WHAT TO PRODUCE
Lines before the one holding "You are a GUI" are not wanted. Please copy that line and everything after it to the end of the records, exactly, skipping pictures.

AVAILABLE DATA
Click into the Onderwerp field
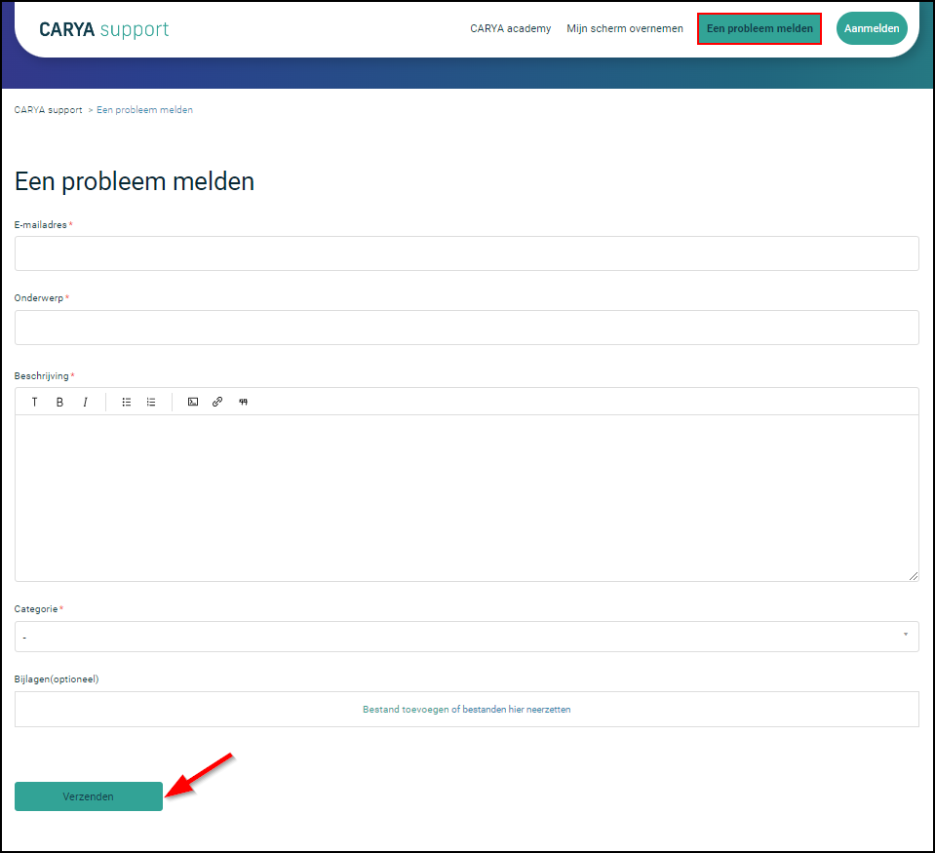The height and width of the screenshot is (853, 935). (466, 328)
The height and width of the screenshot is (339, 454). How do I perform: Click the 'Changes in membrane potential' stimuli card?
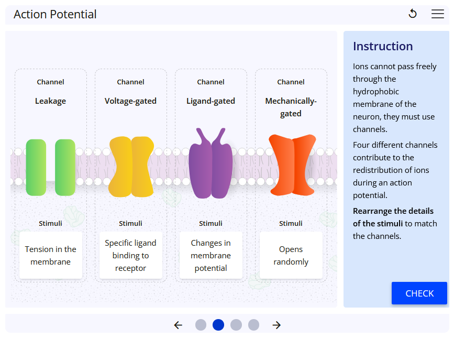click(x=211, y=255)
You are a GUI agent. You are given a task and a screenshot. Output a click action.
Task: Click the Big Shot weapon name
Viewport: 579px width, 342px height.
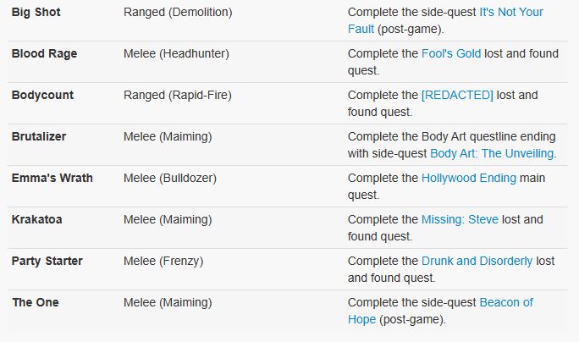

WRITTEN REPLY
You are a GUI agent. You are given a task and a screenshot. Output a click action.
Task: Click the Big Shot weapon name
Viewport: 579px width, 342px height.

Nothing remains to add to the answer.